Mechanisms of immune escape and altered tissue homing in leukemia cutis Free

Extramedullary acute myeloid leukemia (eAML) relapse is frequent after allogeneic hematopoietic cell transplantation (HCT), suggesting the emergence of immune escape from graft-versus-leukemia (GvL) responses. The previous observation of complete responses of post-HCT leukemia cutis (LC) to CTLA-4 blockade points towards opportunities to restore GvL through immunomodulation. However, mechanisms of extramedullary tropism and associated immune populations remain unknown, limiting rational therapy development. We therefore dissected the immune microenvironment and leukemia features of eAML using single-cell RNA sequencing (scRNA-seq) on prospectively collected biopsies from 7 individuals.

We performed scRNA-seq on 16 eAML biopsies and 6 peripheral blood (PB) samples prior to and following immune checkpoint blockade (ICB). For comparison, we included publicly available external scRNA-seq datasets of post-HCT AML relapse bone marrow (BM) (n=7) and healthy donor skin (n=6), yielding 150,475 cells. Targeted genotyping (nanoranger) revealed leukemic involvement in progenitor cells of recipient origin (souporcell). In contrast to BM, LC was enriched for regulatory T cells (Tregs) (1.8% vs 12.9%; p < 0.001), despite similar number of T cells. T cells in LC were donor-derived (median chimerism 99%, range 33-100%), confirming the potential for GvL to be active in extramedullary sites.
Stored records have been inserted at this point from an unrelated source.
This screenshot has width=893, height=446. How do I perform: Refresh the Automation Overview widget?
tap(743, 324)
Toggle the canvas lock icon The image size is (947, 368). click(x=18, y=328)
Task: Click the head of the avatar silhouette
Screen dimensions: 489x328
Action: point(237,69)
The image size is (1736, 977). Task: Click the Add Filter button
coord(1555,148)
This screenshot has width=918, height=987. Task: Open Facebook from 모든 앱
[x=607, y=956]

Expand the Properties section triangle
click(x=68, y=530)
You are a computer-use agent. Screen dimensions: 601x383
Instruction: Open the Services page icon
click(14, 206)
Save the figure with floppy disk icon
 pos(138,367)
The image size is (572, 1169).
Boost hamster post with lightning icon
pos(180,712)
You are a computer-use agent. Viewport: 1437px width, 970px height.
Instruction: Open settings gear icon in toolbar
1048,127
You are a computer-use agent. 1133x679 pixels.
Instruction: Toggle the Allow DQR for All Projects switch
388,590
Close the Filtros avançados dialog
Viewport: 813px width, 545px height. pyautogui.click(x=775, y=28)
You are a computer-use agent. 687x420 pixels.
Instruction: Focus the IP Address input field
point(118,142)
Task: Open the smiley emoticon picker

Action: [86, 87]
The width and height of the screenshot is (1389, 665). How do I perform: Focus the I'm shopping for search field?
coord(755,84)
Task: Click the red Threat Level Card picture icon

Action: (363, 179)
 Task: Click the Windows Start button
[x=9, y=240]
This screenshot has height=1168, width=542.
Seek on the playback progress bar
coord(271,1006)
To explore programs driving extramedullary tropism, we performed differential gene expression analyses (DGEA) of leukemia cells from LC versus BM. 4 of 7 extramedullary and 1 of 7 medullary AML cases displayed reduced HLA class II expression, indicating immune escape. We found increased expression of the adhesion molecule ICAM1 (encoding CD54) and decreased PECAM1 (encoding CD31) expression in LC. Further, integrin genes were differentially expressed with higher levels in medullary (ITGA4, ITGA6, ITGAL, and ITGB4) or extramedullary AML (ITGA5 and ITGAV). These differences were directly detectable in two cases with concomitant circulating and extramedullary disease, supporting tissue-dependent expression of AML. Thus, extramedullary tropism associates with immune escape and altered homing receptor expression.

To define how T cell gene expression profiles differed between LC and BM, we performed DGEA and found CD4⁺ and CD8⁺ T cells to differentially express genes associated with T cell homing such as CD44 (higher in LC) or SELL (encoding CD62L), ITGB2, ITGB7, ITGA4 and ITGAL (higher in BM). Further, LC-associated T cells showed increased expression of immune checkpoint molecules (PDCD1, LAG-3 or CTLA-4), suggesting higher levels of T cell exhaustion. Comparison of T cell states across BM, PB, eAML and healthy skin tissues revealed the number of T cells with high expression of an exhaustion signature and reduced levels of a memory score was most frequent in LC. TCR repertoire analysis with matched BM showed that T cell clonotypes unique to LC had a higher expression of an exhaustion signature than those shared (10.3% vs 2.3%), consistent with local antigen recognition. Together, LC associates with an exhausted T cell infiltrate, suggesting a potential mechanistic basis for clinical activity of ICB.

Finally, we performed immune monitoring prior to and during consecutive PD-1 and CTLA-4 blockade in one post-HCT LC case. We tracked circulating WT1 (HLA-A*01:01)-specific CD8⁺ T cells (flow cytometry) in 11 PB samples over 32 months. Onset of LC associated with reduced WT1-specific T cells (1.7% vs 0.8%), while nivolumab led to re-expansion (1.2%). Following ipilimumab and until further LC progression, WT1-specific T cells contracted once again (0.8%), demonstrating associations with the clinical course. ICB also induced changes in tissue-resident T cells: CXCL13⁺ CD4⁺ T cells with high expression of PDCD1 contracted post PD-1 blockade, while Tregs expanded. Throughout, overlap of local and circulating TCRs remained high (~50%), suggesting a minority of T cells to be leukemia specific. Overall, ICB reshaped circulating and local T cell repertoires, illustrating that immunomodulation may overcome immune escape in eAML.

In sum, we provide a comprehensive single-cell characterization of LC, uncovering immune evasion, altered homing, and T cell exhaustion, highlighting fundamental differences between medullary and extramedullary AML. This sets the stage for future studies to dissect tissue-specific leukemic niches and informs rational design of immunotherapies.